- [Bloco de texto]
=======

Aos menos 350 dos migrantes que estavam em um barco de pesca que naufragou em 14 de junho, no litoral da Grécia, eram paquistaneses, segundo afirmou o ministro do Interior do Paquistão, Rana Sanaullah, nesta sexta-feira (23)

Aos menos 350 dos migrantes que estavam em um barco de pesca que naufragou em 14 de junho, no litoral da Grécia, eram paquistaneses, segundo afirmou o ministro do Interior do Paquistão, Rana Sanaullah, nesta sexta-feira (23).

A Organização das Nações Unidas (ONU) calcula que entre 400 e 750 pessoas de várias nacionalidades estavam no barco, o qual naufragou a cerca de 80 km da cidade litorânea de Pilos. Além de paquistaneses, havia um número significativo de egípcios e sírios.

=======

- [Conjunto de dados]
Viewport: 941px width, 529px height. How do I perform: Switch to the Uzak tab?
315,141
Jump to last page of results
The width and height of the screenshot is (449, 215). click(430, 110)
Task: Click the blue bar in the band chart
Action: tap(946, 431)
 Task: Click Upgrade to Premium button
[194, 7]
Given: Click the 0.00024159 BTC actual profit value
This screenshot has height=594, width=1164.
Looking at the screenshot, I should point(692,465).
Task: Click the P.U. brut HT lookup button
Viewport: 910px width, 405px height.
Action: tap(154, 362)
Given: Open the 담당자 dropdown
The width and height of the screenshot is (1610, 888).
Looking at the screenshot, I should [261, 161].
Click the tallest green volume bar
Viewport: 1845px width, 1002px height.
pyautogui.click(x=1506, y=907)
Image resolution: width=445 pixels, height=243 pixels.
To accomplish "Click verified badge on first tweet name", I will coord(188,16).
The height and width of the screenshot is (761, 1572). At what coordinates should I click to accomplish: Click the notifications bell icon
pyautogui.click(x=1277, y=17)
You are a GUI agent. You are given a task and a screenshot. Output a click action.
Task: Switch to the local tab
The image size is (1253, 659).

=======

- [A fazer]
Reescreva o texto sobre o naufrágio de "A Organização das" a "egípcios e sírios.", trocando "cidade litorânea" por "cidade portuária".

- [Resolução do exercício]
A Organização das Nações Unidas (ONU) calcula que entre 400 e 750 pessoas de várias nacionalidades estavam no barco, o qual naufragou a cerca de 80 km da cidade portuária de Pilos. Além de paquistaneses, havia um número significativo de egípcios e sírios.